Anfragen für Reservationen der Kapellen richten Sie bitte an das Pfarramt.
Tel. 041 980 12 30

Kapelle Oberdorf
Josefskapelle

Hans Jost Huber errichtete 1679 diese Kapelle, deren Reliquien er selbst auf einer Pilgerfahrt nach Loreto und Rom erwarb. Am 16. Mai 1684 wurde sie zu Ehren von Jesus, Maria und Josef geweiht. Im Jahr 1828 erfolgte der jetzt noch stehende Bau einer neuen Kapelle, die im Jahr 2007 renoviert wurde. 

Kapelle Sigerswil
Bruder Klaus Kapelle

Seit 1940 steht die Kapelle zu Ehren unseres Landespatrons Bruder Klaus in Sigerswil. Sie war die erste Kapelle im Kanton Luzern, die Bruder Klaus geweiht wurde. Der Bau ist ganz aus Holz erstellt und umfasst 130 Sitzplätze. Bau­leitender Architekt war Otto Dreyer aus Luzern.

Kapelle im Hinterfeld
St. Anna Kapelle

Um 1570 lies Hans Uli Eiholzer die Kapelle errichten. Diese Feld­kapelle stand bis 1887 an der sog. Zuswilerstrasse. Nach einem Brand erfolgte 1929 ein Neubau, ausgeführt von Josef Arnet-Graf. Sie ist in neugotischer Form erbaut und enthält Stücke der alten Aus­stattung.

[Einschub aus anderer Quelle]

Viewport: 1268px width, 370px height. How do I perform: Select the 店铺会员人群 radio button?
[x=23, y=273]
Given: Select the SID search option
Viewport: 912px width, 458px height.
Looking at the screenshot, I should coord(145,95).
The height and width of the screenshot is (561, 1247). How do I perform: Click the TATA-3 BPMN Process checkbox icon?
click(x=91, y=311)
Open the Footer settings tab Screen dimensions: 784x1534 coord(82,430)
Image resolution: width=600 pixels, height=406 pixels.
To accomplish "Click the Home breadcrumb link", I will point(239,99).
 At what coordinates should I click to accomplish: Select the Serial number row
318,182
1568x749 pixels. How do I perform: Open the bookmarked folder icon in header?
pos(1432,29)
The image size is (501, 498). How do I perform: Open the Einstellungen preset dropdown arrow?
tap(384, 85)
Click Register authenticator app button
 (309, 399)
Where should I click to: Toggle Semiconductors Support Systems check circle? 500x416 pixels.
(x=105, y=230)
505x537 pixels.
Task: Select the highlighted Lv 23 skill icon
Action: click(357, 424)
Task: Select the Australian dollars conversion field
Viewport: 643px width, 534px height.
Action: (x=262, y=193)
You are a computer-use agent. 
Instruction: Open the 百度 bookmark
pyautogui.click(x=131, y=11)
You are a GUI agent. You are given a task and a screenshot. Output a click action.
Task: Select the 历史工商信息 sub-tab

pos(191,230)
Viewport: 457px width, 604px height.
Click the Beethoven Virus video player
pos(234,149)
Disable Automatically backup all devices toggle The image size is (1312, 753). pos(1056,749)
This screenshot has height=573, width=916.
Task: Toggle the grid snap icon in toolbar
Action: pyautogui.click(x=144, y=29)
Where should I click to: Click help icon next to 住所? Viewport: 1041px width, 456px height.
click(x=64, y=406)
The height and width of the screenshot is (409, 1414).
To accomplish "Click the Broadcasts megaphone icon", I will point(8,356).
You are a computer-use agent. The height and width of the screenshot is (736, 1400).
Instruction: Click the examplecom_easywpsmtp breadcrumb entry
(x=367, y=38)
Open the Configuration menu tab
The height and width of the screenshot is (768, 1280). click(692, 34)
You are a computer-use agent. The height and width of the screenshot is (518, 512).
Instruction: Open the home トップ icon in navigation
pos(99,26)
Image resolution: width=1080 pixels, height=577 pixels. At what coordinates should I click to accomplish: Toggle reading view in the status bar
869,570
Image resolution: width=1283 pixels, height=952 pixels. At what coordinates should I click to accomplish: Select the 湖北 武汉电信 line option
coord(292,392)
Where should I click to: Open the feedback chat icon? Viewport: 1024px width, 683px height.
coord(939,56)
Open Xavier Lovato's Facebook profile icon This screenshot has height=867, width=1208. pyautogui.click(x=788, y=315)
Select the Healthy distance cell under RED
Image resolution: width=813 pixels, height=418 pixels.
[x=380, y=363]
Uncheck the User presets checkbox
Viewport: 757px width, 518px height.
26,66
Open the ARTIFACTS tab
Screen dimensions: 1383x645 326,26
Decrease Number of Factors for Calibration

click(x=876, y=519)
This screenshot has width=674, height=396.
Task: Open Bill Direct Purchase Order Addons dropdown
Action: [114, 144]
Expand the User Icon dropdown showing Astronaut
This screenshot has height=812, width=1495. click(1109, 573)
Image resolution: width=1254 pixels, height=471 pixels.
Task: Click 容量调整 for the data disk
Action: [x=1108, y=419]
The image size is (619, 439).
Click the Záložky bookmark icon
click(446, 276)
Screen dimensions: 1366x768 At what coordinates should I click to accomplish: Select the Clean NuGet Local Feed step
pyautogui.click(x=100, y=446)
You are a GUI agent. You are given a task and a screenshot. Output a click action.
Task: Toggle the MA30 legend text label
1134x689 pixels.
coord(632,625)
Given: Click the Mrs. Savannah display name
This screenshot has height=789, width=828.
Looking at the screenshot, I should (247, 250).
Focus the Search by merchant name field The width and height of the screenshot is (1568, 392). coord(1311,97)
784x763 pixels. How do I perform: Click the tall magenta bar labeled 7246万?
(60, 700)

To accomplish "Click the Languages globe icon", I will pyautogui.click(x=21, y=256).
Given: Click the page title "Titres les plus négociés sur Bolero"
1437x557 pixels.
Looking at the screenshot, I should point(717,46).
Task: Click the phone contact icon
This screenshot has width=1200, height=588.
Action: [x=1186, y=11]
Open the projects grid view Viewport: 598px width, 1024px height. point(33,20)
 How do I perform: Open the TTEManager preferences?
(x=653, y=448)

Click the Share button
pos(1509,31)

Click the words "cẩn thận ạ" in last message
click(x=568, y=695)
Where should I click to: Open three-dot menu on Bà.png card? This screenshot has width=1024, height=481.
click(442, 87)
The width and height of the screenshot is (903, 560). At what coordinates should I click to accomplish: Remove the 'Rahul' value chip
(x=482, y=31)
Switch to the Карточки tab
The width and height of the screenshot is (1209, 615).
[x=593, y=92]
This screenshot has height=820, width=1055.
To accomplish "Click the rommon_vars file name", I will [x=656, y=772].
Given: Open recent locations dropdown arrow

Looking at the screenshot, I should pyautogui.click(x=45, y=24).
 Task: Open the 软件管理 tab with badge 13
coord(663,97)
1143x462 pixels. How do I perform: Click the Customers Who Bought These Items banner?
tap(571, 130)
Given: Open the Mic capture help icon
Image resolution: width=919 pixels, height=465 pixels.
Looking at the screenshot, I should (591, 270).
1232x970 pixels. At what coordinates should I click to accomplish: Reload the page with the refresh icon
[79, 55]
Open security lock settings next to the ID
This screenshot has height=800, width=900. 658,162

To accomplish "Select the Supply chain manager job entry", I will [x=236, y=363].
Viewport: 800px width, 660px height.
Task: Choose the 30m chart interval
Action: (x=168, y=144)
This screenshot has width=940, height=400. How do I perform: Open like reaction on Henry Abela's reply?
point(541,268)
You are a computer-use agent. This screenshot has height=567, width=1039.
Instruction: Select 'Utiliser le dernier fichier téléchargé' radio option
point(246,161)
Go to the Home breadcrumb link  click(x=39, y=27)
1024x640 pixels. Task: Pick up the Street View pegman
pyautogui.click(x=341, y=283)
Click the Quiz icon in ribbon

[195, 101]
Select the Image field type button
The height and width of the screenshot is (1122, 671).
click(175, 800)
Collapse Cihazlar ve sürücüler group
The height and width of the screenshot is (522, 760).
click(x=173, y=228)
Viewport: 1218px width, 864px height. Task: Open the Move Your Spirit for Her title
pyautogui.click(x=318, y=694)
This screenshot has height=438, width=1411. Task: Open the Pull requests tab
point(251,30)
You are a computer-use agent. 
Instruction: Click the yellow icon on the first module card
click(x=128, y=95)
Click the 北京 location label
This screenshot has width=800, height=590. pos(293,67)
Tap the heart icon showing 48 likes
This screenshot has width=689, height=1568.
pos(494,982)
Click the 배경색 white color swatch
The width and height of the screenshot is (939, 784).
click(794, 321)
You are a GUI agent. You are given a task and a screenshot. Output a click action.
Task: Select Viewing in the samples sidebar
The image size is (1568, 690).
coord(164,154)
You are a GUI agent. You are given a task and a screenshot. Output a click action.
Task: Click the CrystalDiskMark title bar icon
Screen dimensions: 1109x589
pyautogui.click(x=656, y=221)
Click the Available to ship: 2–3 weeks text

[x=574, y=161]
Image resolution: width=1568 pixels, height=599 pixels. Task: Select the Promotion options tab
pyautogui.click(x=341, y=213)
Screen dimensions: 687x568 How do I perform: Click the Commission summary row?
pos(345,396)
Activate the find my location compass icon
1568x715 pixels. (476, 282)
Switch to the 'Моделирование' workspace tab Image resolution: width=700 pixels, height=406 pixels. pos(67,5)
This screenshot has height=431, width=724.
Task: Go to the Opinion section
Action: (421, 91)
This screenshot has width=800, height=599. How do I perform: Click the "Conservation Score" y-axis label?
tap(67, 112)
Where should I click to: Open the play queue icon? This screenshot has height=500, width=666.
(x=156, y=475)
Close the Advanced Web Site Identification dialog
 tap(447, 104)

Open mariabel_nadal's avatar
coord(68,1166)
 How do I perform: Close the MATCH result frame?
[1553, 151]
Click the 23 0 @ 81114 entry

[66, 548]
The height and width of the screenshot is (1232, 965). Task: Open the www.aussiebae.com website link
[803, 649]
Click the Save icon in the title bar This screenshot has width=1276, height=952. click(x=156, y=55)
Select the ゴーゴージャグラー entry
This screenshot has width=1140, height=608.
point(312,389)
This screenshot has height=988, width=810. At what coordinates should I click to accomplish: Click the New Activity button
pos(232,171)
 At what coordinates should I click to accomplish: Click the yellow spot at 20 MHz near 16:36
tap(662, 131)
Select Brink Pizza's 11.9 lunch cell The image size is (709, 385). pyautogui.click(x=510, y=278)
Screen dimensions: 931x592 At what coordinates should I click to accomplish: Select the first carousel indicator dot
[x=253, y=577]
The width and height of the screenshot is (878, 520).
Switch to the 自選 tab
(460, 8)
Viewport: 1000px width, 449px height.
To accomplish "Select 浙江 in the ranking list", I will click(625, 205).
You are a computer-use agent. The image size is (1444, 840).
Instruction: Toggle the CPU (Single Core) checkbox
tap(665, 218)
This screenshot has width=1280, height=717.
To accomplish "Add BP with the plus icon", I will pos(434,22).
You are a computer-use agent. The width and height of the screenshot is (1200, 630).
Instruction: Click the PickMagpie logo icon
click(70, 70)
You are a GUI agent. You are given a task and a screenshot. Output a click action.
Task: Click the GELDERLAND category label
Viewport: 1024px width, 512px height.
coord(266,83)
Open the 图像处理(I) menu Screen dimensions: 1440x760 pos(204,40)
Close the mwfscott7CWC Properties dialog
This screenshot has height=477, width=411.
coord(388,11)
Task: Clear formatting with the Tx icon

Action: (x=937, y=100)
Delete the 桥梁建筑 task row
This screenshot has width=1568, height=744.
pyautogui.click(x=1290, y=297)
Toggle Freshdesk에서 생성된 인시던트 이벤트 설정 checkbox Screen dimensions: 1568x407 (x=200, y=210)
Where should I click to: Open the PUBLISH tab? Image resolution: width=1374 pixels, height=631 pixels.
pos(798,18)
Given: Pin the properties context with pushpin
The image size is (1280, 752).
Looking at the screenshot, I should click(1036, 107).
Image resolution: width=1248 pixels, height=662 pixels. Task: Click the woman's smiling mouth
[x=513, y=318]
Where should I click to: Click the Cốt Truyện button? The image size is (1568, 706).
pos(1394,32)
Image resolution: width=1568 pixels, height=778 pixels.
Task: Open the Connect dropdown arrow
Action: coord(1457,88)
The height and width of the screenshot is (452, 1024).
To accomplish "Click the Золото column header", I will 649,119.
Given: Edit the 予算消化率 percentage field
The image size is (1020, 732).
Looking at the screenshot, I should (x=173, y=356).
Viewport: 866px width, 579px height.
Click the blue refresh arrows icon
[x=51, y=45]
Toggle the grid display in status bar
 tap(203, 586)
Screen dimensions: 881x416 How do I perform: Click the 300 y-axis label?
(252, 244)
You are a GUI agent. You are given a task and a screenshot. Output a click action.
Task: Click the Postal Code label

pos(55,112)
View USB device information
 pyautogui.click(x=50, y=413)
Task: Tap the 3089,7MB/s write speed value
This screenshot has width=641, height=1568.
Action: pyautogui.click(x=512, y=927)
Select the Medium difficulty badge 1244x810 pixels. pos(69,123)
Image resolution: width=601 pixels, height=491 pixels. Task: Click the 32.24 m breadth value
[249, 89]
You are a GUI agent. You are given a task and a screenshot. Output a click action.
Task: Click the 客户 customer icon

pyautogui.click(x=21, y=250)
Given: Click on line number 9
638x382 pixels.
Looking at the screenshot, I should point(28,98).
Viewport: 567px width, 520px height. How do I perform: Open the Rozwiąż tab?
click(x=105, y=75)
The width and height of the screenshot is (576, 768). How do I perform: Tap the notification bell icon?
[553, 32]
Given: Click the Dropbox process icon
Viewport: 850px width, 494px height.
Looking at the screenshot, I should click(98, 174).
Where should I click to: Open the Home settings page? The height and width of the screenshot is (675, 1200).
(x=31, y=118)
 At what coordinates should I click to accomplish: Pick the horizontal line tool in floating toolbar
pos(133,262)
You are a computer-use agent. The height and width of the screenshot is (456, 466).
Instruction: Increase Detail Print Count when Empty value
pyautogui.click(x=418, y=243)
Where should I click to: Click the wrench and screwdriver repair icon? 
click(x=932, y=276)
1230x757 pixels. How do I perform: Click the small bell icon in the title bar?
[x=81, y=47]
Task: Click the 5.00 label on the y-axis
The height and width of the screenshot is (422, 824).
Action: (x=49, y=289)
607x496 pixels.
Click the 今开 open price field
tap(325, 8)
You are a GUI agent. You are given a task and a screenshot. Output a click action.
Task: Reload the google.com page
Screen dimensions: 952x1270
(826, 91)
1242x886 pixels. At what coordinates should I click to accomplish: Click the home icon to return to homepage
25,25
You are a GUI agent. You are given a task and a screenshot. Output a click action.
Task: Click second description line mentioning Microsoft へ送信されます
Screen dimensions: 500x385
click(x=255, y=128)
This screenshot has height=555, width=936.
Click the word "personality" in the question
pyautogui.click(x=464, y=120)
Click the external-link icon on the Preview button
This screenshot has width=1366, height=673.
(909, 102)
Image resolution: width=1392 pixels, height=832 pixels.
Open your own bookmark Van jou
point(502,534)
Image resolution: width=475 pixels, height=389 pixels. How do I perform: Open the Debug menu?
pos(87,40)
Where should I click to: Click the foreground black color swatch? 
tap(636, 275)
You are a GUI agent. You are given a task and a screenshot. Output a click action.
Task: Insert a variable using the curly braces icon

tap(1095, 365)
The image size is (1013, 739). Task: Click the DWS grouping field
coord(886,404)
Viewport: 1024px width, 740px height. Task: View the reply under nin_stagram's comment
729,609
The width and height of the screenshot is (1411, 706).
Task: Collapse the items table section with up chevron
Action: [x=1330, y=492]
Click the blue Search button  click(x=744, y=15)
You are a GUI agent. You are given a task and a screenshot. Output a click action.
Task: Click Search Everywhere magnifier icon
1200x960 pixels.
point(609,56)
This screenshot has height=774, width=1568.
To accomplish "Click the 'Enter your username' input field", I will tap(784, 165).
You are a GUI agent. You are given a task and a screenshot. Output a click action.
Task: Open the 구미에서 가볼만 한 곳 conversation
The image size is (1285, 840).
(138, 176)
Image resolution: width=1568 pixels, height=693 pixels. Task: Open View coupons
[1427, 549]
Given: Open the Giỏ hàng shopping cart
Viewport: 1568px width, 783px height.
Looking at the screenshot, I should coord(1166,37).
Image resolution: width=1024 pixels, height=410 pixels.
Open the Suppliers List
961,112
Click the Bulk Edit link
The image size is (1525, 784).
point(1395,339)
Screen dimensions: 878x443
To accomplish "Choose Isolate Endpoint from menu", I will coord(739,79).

Ueber dem Altar steht eine spätgotische Statue «St. Anna Selbdritt» aus dem 15. Jahrhundert.

Kapelle Oberroth
Muttergottes Kapelle

Bei der totalen Renovation der Kapelle im Jahr 1986 zeigte sich, dass die Südwand und ein Teil der Nordwand des Schiffes auf eine romani­sche Kirche zurückgehen. Man nimmt an, dass die Oberrother Kirche im 12. Jahrhundert gebaut wurde. Sicher kann festgestellt werden, dass die Kapelle Oberroth das älteste erhaltene Gebäude in unserer Gemeinde ist.

 

Die Gründer der Kapelle Oberroth sind unbekannt. 1575 bekam die Kapelle Oberroth ihre heutige Form.

Kapelle Stettenbach
Antoniuskapelle

Die Wallfahrtstradition in Stettenbach geht weit zurück. 1624 liess der Bauer Jakob Müller in Stettenbach anstelle eines alten Bildstöckleins eine kleine Kapelle zu Ehren des hl. Antonius erbauen. Schon 1647 erwies sie sich als zu klein. Der gleiche Stifter errichtete mit Hilfe der Nachbarn eine grössere Kapelle.

 

Im Laufe der Zeit wurde sie zu einem weitbekannten und gern besuchten Wallfahrtsort, besonders in Zeiten, in denen Viehseuchen wüteten. Die alte Kapelle vermochte der wachsenden Verehrung nicht mehr zu genügen.

 

Im Mai 1932 begann der Architekt Otto Dreyer mit dem Bau der heutigen Wallfahrtskapelle, die im Oktober 1932 von Bischof Josef Ambühl eingeweiht wurde. Am 17. Januar 1933 wurde der 1. Wallfahrtsgottesdienst in der heutigen Antoniuskapelle ge­halten.